Step 3. I calculate the intersection of these rays with the rectangle that defines my graphics area (drawn in blue in the Figure 3 because debug mode is enabled). Clipping is not useful here since I want the coordinates for every intersection, the rays are not drawn in the final result unless debug mode is enabled. In order to make this computation easier I divide the area in four parts delimited by the two diagonals of the rectangle. Every ray is defined by an ecuation of the form y = mx + n where m is tan (angle) and I know which of the four sides of the rectangle the ray is going to intersect bases on the angle. As every side of the rectangle is also defined by a very simple ecuation, all I have to do is solve an ecuation system for each ray.
Nice. We have now a center and a bunch of rays and intersection points. We also have bounding boxes for the labels. Now I have to place each bounding box with two constraints:
- Its center lies on its associated ray
- One of its side lies on one of the sides of the big chart rectangle
Step 4. It's easy to guess what side of the bounding box matches with which side of the chart rectangle. A little bit of trigonometry will do the rest.
Step 5. Ok, now I have all the labels, or more correctly, their bounding boxes, positioned in the chart rectangle, as far as I can from the center. Now the maximun radius for the pie is the minimum of the distances from the bounding boxes to the center. For every bounding box there is one side that is closer than the others to the center, so the distance we want is the distance from that side to the center. Again, having divided the area in those four parts makes this step this easier. In our example shown in Figure 5 the label that restricts the pie radio is the one that reads "stackedbar.py (6.9%)".
The good news are that we have achieved one of our goals: compute the radius of our pie chart. The bad news are that was the easy part. In the second round of our algorithm we are going to move the labels bounding boxes as close as we can to the pie. Otherwise they don't look good and the conection between the slice and its label is lost. As you may guess all the labels can be moved closer to the center except for one. That's the label that gave as the radius of the pie circunference.
Step 6. So let's try to move the labels. For this task I will divide the chart rectangle in four sides but this time I'll use two perpendicular rects, one horizontal and one vertical. So I'll get my circunference divided in four quadrants. For each label I'll compute the intersection of its ray and our pie circunference. Remember that now we know its radius.
Step 7. For each label place one corner of its bounding box in the point computed in step 6. For the first quadrant this corner is the left down corner, for the second quadrant it's the right down corner, for the third quadrant it's the right top corner and for the fourth quadrant it's the left top corner. This is a feasible position but it doesn't look very nice so we will try to improve it.
Step 8. For each label draw another circunference with the same center as the pie circunference and the radius equal to the distance between the center of the bounding box and the center of the circunference.
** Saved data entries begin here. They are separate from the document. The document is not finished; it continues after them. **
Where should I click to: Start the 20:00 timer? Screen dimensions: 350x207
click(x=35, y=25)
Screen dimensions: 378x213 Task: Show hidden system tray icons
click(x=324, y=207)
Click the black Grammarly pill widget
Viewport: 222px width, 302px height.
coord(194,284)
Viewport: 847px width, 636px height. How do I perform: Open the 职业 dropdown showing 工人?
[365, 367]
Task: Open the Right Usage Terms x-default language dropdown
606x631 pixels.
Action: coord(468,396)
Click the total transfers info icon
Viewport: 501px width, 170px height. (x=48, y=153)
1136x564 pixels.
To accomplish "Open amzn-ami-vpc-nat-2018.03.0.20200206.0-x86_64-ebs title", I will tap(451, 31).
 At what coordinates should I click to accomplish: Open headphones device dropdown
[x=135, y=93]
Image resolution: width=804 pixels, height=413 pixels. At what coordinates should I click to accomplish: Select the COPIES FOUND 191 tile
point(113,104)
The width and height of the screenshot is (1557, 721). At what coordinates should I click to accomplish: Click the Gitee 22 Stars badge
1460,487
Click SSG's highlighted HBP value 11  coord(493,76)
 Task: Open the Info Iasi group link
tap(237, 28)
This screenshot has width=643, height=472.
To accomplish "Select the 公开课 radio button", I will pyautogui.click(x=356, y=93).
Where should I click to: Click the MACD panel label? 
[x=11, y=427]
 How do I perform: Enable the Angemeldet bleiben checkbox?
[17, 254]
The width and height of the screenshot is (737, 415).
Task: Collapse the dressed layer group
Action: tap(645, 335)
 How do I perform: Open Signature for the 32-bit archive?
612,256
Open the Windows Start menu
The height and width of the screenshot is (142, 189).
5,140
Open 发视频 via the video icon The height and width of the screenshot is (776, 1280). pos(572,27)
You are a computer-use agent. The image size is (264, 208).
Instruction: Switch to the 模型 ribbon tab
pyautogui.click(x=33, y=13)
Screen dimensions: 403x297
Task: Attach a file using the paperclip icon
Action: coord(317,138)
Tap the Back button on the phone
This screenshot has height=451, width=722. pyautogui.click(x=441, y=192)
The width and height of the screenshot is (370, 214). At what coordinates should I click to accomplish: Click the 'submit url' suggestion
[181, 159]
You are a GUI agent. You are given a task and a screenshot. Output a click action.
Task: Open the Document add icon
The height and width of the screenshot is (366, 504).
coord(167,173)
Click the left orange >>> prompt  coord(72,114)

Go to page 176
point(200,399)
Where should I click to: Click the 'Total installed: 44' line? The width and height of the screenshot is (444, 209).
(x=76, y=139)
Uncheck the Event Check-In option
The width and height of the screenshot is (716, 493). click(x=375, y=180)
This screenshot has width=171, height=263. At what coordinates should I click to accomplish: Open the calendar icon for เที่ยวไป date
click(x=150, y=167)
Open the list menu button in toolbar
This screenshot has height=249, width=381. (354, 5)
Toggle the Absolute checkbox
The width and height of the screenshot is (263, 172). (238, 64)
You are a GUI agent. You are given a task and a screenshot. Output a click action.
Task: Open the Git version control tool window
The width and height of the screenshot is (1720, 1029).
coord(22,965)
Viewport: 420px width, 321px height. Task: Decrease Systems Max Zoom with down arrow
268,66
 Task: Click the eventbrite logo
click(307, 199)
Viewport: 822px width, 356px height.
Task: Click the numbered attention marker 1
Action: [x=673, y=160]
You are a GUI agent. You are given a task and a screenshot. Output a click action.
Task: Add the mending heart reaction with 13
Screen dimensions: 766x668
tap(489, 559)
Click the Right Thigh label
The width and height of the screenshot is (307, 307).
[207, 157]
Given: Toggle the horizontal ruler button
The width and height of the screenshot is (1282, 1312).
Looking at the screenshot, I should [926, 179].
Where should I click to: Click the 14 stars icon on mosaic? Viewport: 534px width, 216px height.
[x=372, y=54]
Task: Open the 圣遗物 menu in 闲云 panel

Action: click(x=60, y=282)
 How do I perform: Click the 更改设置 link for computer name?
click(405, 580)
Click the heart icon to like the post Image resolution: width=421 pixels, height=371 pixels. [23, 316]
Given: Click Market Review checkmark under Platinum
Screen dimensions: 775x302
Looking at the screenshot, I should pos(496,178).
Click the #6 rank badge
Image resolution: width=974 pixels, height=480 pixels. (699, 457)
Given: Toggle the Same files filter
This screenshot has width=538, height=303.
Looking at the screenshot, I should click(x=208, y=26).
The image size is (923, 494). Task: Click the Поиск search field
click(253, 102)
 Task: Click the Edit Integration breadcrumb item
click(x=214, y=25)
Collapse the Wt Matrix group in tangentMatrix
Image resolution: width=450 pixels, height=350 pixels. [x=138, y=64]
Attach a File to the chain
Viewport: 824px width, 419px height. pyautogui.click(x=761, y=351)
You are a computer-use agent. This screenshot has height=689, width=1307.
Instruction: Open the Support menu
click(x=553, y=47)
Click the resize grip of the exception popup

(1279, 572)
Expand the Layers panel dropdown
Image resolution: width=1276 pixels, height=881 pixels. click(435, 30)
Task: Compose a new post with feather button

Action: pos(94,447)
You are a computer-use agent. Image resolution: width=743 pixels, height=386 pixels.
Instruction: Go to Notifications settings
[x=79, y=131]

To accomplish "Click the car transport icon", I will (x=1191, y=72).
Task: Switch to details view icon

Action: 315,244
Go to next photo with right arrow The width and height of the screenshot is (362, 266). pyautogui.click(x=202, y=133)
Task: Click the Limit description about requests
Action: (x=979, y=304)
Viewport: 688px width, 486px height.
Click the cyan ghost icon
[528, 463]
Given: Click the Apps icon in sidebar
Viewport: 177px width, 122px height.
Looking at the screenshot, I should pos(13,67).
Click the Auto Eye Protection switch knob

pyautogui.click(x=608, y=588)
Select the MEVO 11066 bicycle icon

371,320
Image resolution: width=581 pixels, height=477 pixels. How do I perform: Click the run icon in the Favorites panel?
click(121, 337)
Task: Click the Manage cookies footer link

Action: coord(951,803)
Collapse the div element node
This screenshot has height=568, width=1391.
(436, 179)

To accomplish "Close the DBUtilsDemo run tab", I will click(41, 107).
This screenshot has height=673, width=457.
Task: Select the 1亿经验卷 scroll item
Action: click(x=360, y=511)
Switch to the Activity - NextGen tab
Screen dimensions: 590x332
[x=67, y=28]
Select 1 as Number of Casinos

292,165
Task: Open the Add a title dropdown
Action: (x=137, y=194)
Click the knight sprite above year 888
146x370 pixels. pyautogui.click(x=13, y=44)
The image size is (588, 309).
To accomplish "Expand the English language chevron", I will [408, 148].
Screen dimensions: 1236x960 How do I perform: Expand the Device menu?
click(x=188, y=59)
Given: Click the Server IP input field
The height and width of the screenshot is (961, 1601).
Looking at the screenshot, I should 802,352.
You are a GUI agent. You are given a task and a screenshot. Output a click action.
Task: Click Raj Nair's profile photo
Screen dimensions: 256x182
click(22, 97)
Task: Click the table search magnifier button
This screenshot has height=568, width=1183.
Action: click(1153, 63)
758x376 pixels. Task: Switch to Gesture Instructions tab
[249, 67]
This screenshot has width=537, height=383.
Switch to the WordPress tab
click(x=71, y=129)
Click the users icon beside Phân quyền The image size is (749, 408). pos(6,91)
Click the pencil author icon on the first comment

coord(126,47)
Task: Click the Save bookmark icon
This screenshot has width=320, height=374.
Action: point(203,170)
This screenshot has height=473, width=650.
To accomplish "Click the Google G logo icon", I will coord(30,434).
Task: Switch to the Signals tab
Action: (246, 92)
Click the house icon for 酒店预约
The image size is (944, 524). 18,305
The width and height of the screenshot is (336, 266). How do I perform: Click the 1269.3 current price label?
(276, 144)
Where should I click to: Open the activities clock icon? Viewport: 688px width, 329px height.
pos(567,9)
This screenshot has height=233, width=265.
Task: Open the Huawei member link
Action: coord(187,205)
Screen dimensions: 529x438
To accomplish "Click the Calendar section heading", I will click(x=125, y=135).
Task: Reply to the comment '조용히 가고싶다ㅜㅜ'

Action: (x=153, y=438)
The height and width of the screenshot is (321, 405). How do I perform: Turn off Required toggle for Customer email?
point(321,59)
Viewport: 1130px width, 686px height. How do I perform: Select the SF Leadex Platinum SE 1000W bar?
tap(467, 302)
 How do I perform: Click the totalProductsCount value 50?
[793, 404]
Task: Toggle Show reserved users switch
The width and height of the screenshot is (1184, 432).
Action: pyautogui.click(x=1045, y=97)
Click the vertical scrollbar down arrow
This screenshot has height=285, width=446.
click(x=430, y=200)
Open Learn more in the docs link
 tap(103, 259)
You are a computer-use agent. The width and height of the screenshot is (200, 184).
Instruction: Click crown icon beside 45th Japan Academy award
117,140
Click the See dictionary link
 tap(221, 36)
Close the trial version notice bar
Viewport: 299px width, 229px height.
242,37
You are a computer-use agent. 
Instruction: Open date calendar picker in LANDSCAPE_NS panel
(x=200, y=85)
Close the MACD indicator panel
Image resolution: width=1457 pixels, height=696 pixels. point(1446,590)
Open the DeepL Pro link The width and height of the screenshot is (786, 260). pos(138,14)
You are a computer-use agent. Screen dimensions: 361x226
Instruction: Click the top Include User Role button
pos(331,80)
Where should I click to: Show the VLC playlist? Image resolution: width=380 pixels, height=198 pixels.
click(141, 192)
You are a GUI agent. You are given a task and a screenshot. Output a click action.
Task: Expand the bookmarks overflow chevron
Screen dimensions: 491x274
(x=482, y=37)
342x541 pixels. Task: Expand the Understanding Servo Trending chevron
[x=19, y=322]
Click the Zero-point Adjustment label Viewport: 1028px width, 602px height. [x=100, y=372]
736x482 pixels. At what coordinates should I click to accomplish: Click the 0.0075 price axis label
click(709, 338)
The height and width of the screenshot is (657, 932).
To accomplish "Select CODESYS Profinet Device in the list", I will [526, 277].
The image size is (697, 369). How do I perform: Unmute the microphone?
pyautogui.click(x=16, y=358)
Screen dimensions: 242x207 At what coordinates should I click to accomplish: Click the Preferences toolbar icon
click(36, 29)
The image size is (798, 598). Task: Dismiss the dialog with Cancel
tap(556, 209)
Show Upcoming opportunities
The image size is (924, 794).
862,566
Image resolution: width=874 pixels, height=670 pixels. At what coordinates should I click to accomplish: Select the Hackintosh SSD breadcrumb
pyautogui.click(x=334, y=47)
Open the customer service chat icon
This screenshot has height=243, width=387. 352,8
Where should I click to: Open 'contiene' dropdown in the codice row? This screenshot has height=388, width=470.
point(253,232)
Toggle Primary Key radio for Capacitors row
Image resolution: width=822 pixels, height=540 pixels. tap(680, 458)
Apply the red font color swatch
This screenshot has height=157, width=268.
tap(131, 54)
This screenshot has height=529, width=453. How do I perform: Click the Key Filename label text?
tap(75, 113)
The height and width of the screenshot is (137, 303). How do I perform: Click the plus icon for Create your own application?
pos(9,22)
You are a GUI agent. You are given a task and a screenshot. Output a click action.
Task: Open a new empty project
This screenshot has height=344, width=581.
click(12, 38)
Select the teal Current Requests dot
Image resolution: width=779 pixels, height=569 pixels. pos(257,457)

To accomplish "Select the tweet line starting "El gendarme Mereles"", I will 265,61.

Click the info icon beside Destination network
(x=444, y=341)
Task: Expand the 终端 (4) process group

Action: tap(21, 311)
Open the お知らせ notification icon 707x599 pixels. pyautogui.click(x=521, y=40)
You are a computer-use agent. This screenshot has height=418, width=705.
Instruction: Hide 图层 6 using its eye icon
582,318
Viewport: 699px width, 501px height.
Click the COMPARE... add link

Now let's compute the intersection between this second circunference and the ray of the same label. Voilá, that's the point where we are going to move the center of the bounding box.
So that's the end of the algorithm, the labels are now positioned closer to the pie circunference but as I said before, it's not perfect since for those labels that are near the top and bottom side of the circunference the label could be closer than it is. I may have used a soft computing algorithm that moves the bounding box along its ray until touches the pie circunference but that would be slower.
By the way, I'm using a named branch for this feature and hopefullly it will get merged into the main branch for the 0.7.0 release of pycha.